= E. S. Mogridge =

British wax modeller

Elizabeth Sarah Mogridge (Note: Sometimes given as Moggridge; after her marriage, she was primarily referred to as Mrs. Mogridge or Mrs. E. S. Mogridge, and occasionally as Mrs. Charles Mogridge.) (née Mintorn; died 5 April 1903) was a British modeller in wax who became known for her natural history models for museums, particularly the British Museum in London and the American Museum of Natural History in New York. The bird exhibits at the American Museum of Natural History, for which she created backgrounds replicating the habitat (in collaboration with Jenness Richardson and her brother Horatio Mintorn) were the earliest exhibits in the United States to display birds in a simulated natural habitat; a Scientific American article praises her "very perfect reproduction of natural environment in every detail".

==Early life==
Elizabeth Sarah Mintorn was born around the early 1830s, the eldest daughter of John Mintorn, a miniature painter. Her mother (died c. 1839) was from a well-established family who lived at Wych Court in Gloucestershire. Elizabeth had two brothers and one sister. It is unknown whether she received any scientific education. (Note: A 1990 compilation of women active in the area of plants in North America before the 20th century does not list any degree.) On 13 September 1853, she married Charles Mogridge of New Bond Street.

==Early career and British museums==
The Mintorn family was known from the 1830s for their wax sculptures of flowers. Her brothers John H. and Horatio Mintorn, the authors of Hand-Book for Modelling Wax Flowers (1844), ran a business in London which sold supplies and kits. Elizabeth and her younger sister Rebecca modelled in wax as part of the family firm, jointly winning the medal for wax flower models at the Great Exhibition of 1851. They worked from premises in Soho Square, expanding in 1853 to a showroom on New Bond Street. The family published numerous instructional texts and later also moved into other forms of flower manufacture, particularly using paper. Mogridge wrote The Handbook or Guide to Modelling in Leather (c. 1876). (Note: Advertised in the 4th edition of J. H. Mintorn's Lessons in Flower and Fruit Modelling in Wax) The first generation of the family had developed a customised wax, and the younger generation invented "Mintorn art fabric", a durable wax product adapted for making museum models, whose constituents were long kept private. This was based on "silk lisse" coated with wax and chemicals, and could be coloured using oil paints.

In 1879, Mogridge (together with various family members (Note: The work at the British Museum also involved her brothers John and Horatio Mintorn, with later contributions from her niece Edith Emett.)) started to create wax models for the British Museum's natural history department, at the suggestion of either Richard Bowdler Sharpe or Albert Günther. She worked particularly on the settings of displays of birds, making more than a hundred exhibits. In 1880, with Horatio Mintorn, she modelled caterpillars on plants for the entomologist Thomas de Grey, Lord Walsingham, and later created educational plant models at larger than life size for the botanist William Carruthers at the British Museum. Mogridge sold a number of botanical models to Leicester Museum in 1894.

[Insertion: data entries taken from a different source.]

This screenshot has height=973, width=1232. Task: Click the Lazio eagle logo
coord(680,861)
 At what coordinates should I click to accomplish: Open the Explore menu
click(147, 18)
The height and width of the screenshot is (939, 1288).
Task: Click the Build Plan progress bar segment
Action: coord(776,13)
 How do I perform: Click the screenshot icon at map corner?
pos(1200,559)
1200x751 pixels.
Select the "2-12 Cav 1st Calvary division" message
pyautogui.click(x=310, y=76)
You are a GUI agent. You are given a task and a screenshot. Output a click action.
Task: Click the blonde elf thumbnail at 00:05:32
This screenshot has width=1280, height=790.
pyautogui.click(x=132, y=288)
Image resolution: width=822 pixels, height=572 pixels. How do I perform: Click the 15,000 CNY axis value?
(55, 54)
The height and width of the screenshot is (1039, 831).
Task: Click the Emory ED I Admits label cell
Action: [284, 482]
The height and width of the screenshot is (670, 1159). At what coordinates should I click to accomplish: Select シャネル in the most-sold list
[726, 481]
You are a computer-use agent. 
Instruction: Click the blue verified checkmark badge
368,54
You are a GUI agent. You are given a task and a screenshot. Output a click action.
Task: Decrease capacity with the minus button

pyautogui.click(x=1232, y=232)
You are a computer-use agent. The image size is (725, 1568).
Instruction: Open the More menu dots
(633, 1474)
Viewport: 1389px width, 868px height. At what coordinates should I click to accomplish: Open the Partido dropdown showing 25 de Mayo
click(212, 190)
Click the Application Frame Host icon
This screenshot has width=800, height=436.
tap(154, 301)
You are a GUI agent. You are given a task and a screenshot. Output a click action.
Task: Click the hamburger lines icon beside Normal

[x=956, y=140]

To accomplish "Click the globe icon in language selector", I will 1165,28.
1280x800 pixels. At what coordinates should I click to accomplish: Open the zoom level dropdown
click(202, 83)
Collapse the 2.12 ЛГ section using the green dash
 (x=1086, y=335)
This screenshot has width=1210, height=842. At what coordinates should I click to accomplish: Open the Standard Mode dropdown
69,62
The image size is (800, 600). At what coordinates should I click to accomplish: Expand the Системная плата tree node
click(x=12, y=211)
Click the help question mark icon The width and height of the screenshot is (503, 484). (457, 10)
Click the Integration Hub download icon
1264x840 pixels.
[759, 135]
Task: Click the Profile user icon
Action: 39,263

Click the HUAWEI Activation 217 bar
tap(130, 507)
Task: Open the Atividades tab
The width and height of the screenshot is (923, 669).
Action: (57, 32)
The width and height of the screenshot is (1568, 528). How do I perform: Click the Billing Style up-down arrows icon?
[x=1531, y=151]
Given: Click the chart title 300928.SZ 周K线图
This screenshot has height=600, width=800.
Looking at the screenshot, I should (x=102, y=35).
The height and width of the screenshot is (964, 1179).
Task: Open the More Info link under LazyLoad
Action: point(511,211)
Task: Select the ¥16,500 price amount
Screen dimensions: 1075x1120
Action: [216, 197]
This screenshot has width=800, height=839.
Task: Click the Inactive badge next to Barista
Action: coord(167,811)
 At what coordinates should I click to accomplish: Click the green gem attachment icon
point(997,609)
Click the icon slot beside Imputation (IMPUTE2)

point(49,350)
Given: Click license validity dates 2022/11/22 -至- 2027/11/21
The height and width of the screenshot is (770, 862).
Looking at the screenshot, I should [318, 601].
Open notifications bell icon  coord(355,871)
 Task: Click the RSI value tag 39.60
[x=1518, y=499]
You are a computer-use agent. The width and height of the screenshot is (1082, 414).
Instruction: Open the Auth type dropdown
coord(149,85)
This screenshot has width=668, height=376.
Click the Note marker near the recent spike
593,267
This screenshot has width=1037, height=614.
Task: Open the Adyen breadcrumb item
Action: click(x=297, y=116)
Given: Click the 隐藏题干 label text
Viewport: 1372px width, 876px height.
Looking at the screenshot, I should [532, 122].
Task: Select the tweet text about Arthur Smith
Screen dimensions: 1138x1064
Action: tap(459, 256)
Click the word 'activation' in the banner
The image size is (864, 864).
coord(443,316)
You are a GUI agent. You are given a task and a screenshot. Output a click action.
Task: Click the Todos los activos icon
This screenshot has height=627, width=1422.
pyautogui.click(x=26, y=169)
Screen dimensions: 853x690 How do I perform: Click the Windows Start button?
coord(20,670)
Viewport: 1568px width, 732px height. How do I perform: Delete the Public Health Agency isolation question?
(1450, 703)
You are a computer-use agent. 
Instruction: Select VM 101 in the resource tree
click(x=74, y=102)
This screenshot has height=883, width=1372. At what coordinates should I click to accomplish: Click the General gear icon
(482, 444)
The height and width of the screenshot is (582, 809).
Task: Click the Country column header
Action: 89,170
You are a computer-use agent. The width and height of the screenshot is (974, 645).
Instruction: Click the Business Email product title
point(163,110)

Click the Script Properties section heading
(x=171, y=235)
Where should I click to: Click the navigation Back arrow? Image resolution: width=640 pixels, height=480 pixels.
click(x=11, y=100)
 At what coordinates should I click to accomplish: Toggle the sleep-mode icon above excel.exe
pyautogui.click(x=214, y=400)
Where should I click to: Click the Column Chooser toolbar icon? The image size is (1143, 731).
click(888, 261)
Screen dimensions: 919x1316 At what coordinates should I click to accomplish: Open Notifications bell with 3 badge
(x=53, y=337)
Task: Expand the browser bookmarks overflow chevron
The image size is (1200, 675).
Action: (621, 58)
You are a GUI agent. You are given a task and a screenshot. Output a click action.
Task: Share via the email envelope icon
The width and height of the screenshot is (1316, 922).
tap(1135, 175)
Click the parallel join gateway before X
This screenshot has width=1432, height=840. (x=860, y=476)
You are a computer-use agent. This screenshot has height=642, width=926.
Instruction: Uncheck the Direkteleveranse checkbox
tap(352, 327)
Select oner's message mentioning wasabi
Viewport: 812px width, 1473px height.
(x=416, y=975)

She passed on her skills to her sister's daughter, Edith Delta Emett (who married Vernon H. Blackman in 1901); the latter made flower and insect models for Kew Gardens, the Natural History Museum and other museums from the 1890s.

==American museums and later life==
In the mid-1880s, Mogridge went to the United States, accompanied by her brother Horatio Mintorn; she spent much of the rest of her life in the country. Mogridge was invited by Morris Ketchum Jesup, president of the American Museum of Natural History of New York City, who admired her work at the British Museum and wished to develop similar exhibits at the New York museum. Mogridge and Mintorn initially spent three years there, creating insects and plants for dioramas illustrating birds and mammals. The museum's taxidermist Jenness Richardson designed the groups and sourced the materials; the work was funded by Mary Stuart, widow of the museum's second president, Robert L. Stuart. Twelve bird cases (eighteen grouped specimens) had been completed by 1887, and were the first exhibits in the United States to display birds in a simulated natural habitat. To create these exhibits Richardson collected the nest together with its associated vegetation, which was sectioned into numbered pieces; for ground-nesting birds, a piece of turf a square yard in area surrounding the nest was cut out. The nest and vegetation were packed and transported to the museum, where the background material was reproduced in full detail. Mogridge took the lead in this work, with Mintorn described as her assistant. Mogridge and Mintorn also worked on the Jesup collection at the American Museum of Natural History until 1892, making models to show the destructive effects of insects on timber.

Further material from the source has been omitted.